Which brings us to Gangster Squad. This is a movie that doesn't skimp on car chases, absurdly violent shootouts, and really snazzy fedoras. It feels as if it could have been a decent, second-gear gangster film, and Ruben Fleischer, the director of the wondrous Zombieland(2009), should have been the man for the job.
But there's just a certain lack of drive here. The plot, which more or less recycles another De Palma film, The Untouchables (1987), simply unleashes a series of dumb clichés, marking certain characters for death early on, allowing the bad guy to make one stupid slip-up, etc.
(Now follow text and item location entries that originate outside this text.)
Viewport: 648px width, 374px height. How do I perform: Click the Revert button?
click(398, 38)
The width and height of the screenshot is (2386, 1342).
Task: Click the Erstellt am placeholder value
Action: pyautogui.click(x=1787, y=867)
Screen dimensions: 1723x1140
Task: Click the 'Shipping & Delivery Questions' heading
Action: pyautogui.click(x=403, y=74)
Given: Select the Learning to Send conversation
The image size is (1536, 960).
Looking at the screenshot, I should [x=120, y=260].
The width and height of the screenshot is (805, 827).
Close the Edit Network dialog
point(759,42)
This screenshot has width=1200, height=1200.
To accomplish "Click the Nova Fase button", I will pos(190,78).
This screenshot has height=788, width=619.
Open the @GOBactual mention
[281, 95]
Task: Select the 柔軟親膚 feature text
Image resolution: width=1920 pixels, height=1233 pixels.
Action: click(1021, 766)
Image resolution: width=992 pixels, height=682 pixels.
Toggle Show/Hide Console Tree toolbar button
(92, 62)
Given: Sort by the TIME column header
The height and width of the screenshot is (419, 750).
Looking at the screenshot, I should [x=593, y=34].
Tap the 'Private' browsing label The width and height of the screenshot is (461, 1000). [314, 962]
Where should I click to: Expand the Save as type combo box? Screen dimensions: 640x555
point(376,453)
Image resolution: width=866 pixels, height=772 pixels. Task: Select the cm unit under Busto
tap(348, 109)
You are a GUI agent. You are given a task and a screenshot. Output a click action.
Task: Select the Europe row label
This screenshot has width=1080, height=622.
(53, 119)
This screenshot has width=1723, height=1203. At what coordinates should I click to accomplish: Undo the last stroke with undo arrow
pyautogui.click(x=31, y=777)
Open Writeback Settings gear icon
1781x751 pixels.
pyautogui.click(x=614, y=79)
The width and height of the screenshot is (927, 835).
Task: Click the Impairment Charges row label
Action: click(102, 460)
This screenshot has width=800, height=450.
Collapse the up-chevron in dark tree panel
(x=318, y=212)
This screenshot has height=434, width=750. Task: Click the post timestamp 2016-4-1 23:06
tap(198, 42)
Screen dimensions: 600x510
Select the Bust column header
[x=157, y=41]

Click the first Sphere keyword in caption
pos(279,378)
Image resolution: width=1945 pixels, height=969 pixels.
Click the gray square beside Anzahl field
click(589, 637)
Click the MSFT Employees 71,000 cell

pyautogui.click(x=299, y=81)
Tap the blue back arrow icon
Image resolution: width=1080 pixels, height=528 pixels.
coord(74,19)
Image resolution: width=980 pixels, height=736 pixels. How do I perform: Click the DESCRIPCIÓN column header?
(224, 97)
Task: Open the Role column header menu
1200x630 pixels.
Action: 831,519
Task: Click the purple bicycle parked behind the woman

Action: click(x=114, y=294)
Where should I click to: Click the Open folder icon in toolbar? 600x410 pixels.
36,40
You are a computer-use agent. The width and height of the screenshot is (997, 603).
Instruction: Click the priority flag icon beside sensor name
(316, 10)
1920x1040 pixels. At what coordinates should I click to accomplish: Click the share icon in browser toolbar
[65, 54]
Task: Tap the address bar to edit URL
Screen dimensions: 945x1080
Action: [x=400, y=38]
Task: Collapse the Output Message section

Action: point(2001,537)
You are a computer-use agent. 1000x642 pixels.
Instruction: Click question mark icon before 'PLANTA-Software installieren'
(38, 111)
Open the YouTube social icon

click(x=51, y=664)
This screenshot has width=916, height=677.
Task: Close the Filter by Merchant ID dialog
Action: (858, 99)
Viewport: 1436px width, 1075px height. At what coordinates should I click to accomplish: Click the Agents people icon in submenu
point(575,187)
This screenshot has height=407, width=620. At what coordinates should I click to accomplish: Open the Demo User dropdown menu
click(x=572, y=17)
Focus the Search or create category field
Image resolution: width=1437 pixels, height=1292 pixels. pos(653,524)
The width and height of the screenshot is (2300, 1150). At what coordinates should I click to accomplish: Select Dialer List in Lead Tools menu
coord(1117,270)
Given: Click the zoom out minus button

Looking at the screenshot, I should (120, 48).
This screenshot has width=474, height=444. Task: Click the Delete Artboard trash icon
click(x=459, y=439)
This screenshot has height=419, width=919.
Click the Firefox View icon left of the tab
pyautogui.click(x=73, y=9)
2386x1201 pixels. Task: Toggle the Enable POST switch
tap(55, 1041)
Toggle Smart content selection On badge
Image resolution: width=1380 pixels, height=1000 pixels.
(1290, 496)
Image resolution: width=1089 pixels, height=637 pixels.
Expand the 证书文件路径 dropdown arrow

Gangster Squad is lazy and not particularly well thought-out, but fortunately a terrific cast manages to snap many of the movie's moments into life. Josh Brolin stars as John O'Mara, a Los Angeles cop, circa the late 1940s, who is braver than most. The chief (Nick Nolte) singles him out to form a special, secret squad designed to take down gangster Mickey Cohen (Sean Penn), whose foothold in L.A. will soon be too strong to stop. To make matters more complicated, his loving wife (a very good Mireille Enos) is pregnant and worries about losing him to the job.
Of course, it's up to O'Mara to assemble his team of outsider cops, which will no doubt be a group of misfits, each from a different walk of life. Anthony Mackie is the tough guy from the bad neighborhood, Robert Patrick is a cowboy-like sharpshooter, Michael Peña is his culturally maligned partner, Giovanni Ribisi is the brains of the outfit, and Ryan Gosling is Sgt. Jerry Wooters, the boozy, aloof, reluctant last-minute addition.
Jerry has another problem: he has seduced and fallen in love with Mickey's girl, Grace (Emma Stone), and it's only a matter of time before Mickey finds out.
Fleischer clearly adores his actors and has a smooth, cool directing style, but the problem here is mainly the script, and what it wants to say. Mickey Cohen was a smaller character in L.A. Confidential and Bugsy, but this movie doesn't seem to expand on him much, and only gives him more scenery to chew. The heroes talk a bit about having survived WWII and the importance of family, but not in any way that really clicks.
What does it all add up to? It's a gangster story that we've seen before, not prestigious, but also not care-free. Yet it has many fun moments. I guess it all comes down to the two words that Pauline Kael once used to open up a review: "It's OK."